À noter dans le compte rendu

1. Quel payload est utilisé dans l'exemple ?
2. Quel est l'impact démontré ?
3. Capture d'écran : Insérer la page finale "Lesson Complete"

Exercice 1.2 : Tester sur un environnement sécurisé

Site à utiliser : https://portswigger.net/web-security/sql-injection

Mission :

1. Cliquer sur "Access the lab" pour le premier exercice
2. Lire les instructions (traduction possible avec clic droit)
3. Essayer de résoudre le premier lab (niveau apprentice)

Aide

• L'objectif est de modifier l'URL pour voir tous les produits

À noter dans le compte rendu

1. Quelle URL a été modifiée ?
2. Combien de produits s'affichent maintenant ?
3. Expliquer le fonctionnement (avec vos mots) : Pourquoi l'ajout de caractères spéciaux modifie le comportement de la requête SQL ?

Partie 2 : Analyse de logs d'attaque

Objectif : Repérer les traces d'une attaque dans les fichiers journaux du serveur web (Apache/Nginx).

Exercice 2.1 : Identifier des attaques dans des logs (25 min)

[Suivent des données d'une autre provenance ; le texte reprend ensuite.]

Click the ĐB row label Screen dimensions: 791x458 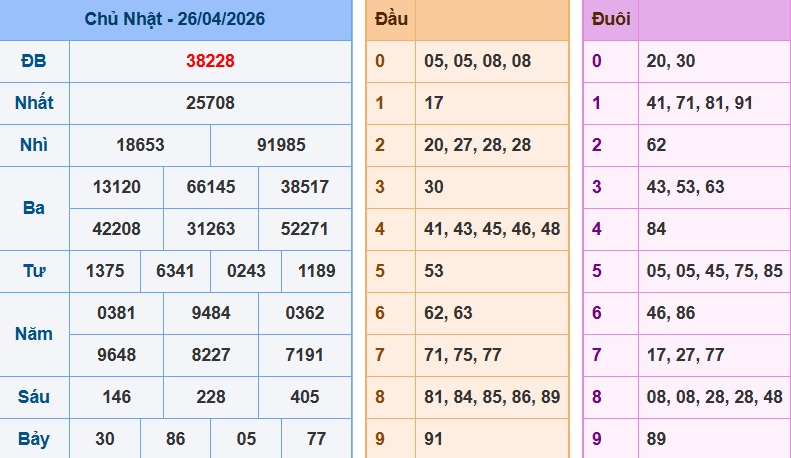coord(34,61)
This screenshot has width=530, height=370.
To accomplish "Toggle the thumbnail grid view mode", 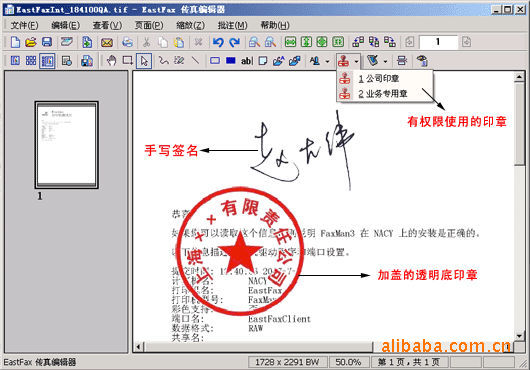I will (x=31, y=61).
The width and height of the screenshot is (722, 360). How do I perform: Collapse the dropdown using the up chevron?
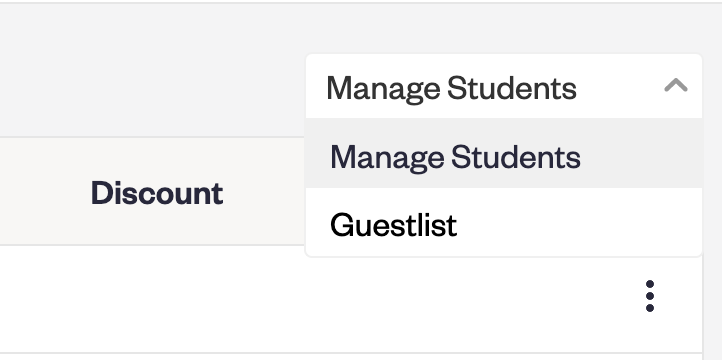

Voici des extraits de logs Apache (fichier d'accès web) :

192.168.1.100 - - [18/Jan/2025:10:23:45] "GET /search.php?q=laptop HTTP/1.1" 200 1234
192.168.1.105 - - [18/Jan/2025:10:24:12] "GET /search.php?q=admin' OR '1'='1 HTTP/1.1" 200 5678
192.168.1.100 - - [18/Jan/2025:10:25:33] "GET /search.php?q=smartphone HTTP/1.1" 200 890
192.168.1.105 - - [18/Jan/2025:10:26:01] "GET /search.php?q=' UNION SELECT password FROM users-- HTTP/1.1" 200 3456
192.168.1.110 - - [18/Jan/2025:10:27:15] "GET /contact.php HTTP/1.1" 200 456
192.168.1.105 - - [18/Jan/2025:10:28:42] "GET /search.php?q='; DROP TABLE products-- HTTP/1.1" 500 234
192.168.1.100 - - [18/Jan/2025:10:29:10] "GET /index.php HTTP/1.1" 200 2345
192.168.1.105 - - [18/Jan/2025:10:30:05] "GET /search.php?q=admin'-- HTTP/1.1" 200 1890

Analyser ces logs

1. Combien de lignes au total ?
2. Combien de requêtes sont suspectes (tentatives d'injection) ?
3. Comment fonctionnent chacune de ces requêtes ?
4. Quelle est l'adresse IP de l'attaquant ?
5. Compléter le tableau des attaques :

Ligne n°	Payload utilisé	Type d'attaque	Code HTTP
2	admin' OR '1'='1	Bypass authentification	200
4
6
8

6. Quelle attaque a provoqué une erreur serveur (code 500) ?

• Ligne n° :
• Payload :
• Pourquoi c'est dangereux ?

Exercice 2.2 : Proposer des actions (15 min)

En tant qu'administrateur système, définir les actions à entreprendre et justifier.

• [ ] Bloquer l'IP 192.168.1.105
• [ ] Ne rien faire, c'est normal
• [ ] Alerter l'équipe de développement
• [ ] Installer un pare-feu applicatif (WAF)
• [ ] Supprimer le site web
• [ ] Analyser tous les logs pour chercher d'autres attaques
• [ ] Redémarrer le serveur

Partie 3 : Solutions de protection

Objectif : Mettre en place des contre-mesures techniques (WAF) et organisationnelles.

Exercice 3.1 : Découvrir ModSecurity (15 min)

Rechercher des informations sur ModSecurity :

• Documentation : https://github.com/SpiderLabs/ModSecurity
• Ou vidéo YouTube : "ModSecurity Tutorial" (5-10 min)

À noter dans le compte rendu

1. Qu'est ce que ModSecurity? Comment fonctionne-t-il?
2. Que signifie OWASP CRS ?
3. Donner 3 types d'attaques que ModSecurity peut bloquer :

Exercice 3.2 : Simulation de configuration (15 min)

Scénario : Il faut protéger le site web de l'entreprise.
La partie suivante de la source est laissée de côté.